Wednesday, November 11, 2009
You do better.
I've always loved that quote and I really needed it today.Ya know sometimes
weight loss can really make you feel like you are on a roller coaster. There are good and bad moments. Ups and downs. Today was a little challenging. I was really busy all day lots of unexpected things kept poping up that demanded my attention. I'm be honest I am a perfectionist and a control freak so the thought of things not going unplanned can really rattle me leaving me riddled with anxiety.
The day started out well I got up had my workout and ate breakfast. An unexpected event lead to me rushing out of the house without lunch and snacks. All day I was running around and then I had class. I skipped lunch and my snacks because I was busy and to be honest I never got hungry. Then I came home and had dinner. I was having dinner with the family, my mom made fried chicken so I made myself a huge salad and sprinkled a few cut up pieces of one of the breast. It was good but now I'm worried. Not so much about the calories because I allow myself 1400-1500 calories a day and I had not had anything to eat since breakfast. I'm more worried about the fact that I skipped meals today and that's put me at risk of binging tonight.
I need to calm down in relax. I can definitely handle this, just need to have a plan. What's my plan tonight? My plan is to most importantly stop the binge from happening. In my arsenal I have tons of fruit and vegetables on hand ready for consumption if I should get the urge to mindlessly nibble. I have water. I have plenty of distractions on hand crocheting, netflix, sparkpeople. Oh no I will not be defeated.

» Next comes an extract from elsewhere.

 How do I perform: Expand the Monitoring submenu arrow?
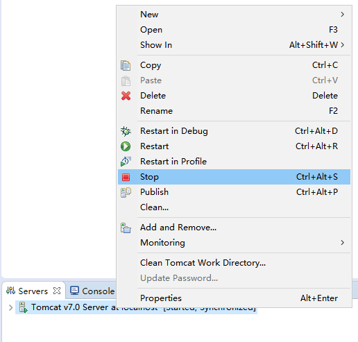coord(343,243)
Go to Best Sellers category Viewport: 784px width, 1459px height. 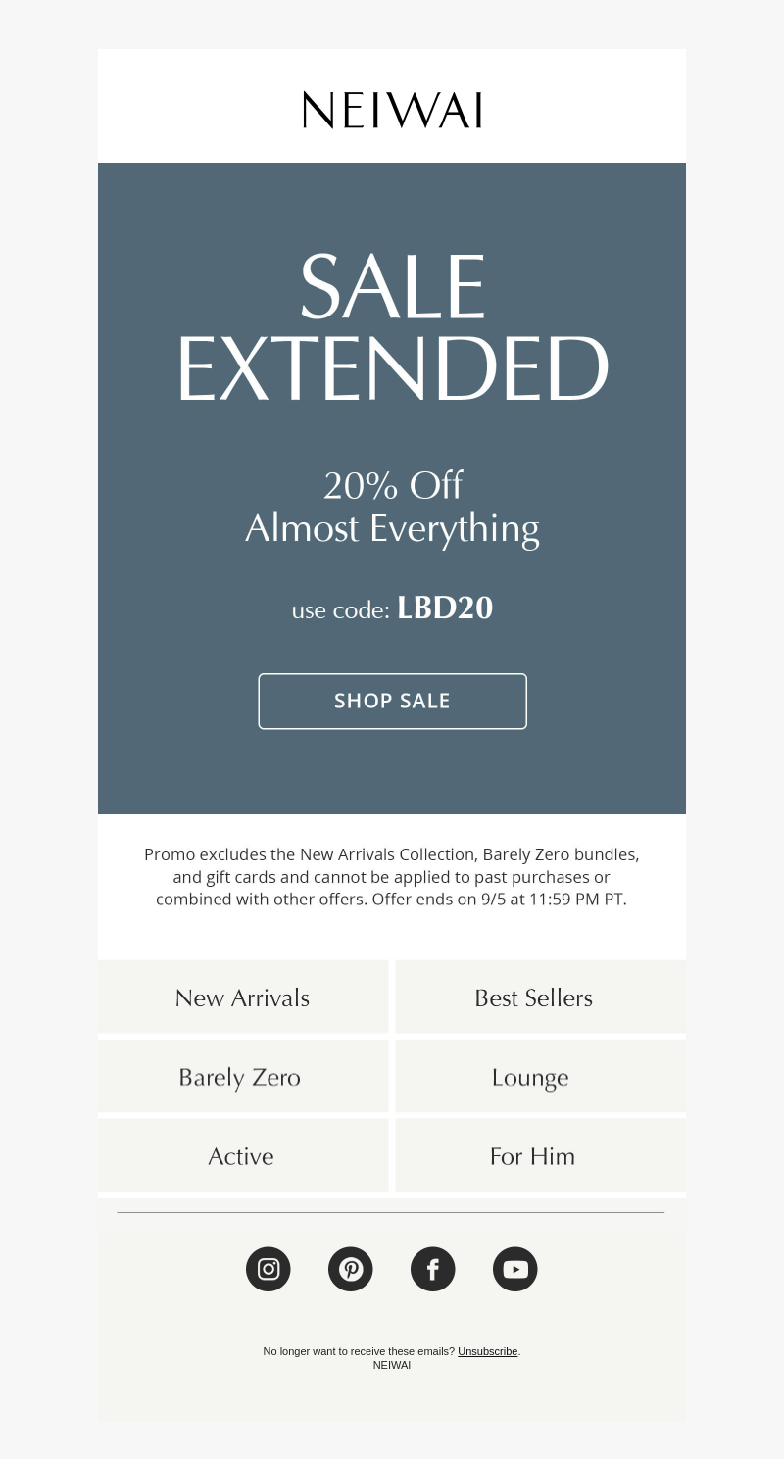(541, 997)

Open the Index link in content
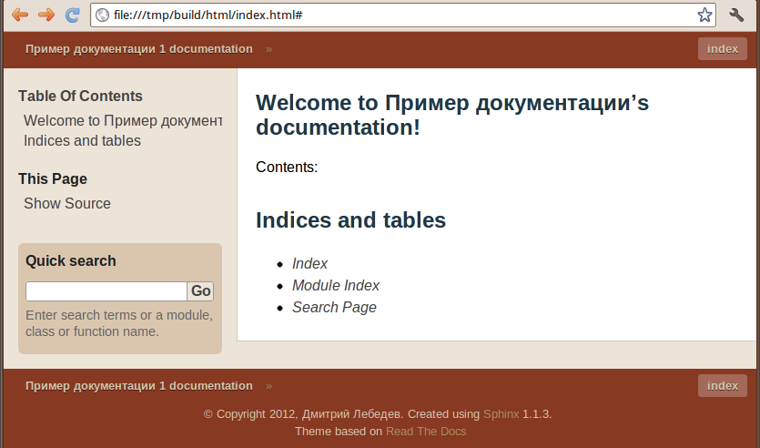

I'm prepared and I will not give up with out a fight.
Lesson of the Day: Like a boy scout always be prepare. Anticipate problems and try to think five steps a head. Normally I prepare my meals as I go. I'm a student and I work from home so I have a lot of free time most of the time but I think it will be a good idea from this point on to prepare meals in advance. It's important to set myself up for success and not let lack of preparation sabotage my efforts to get healthy.
I'm off to cruz the message boards perhaps responding to messages will be enogh to occupy my idle hands.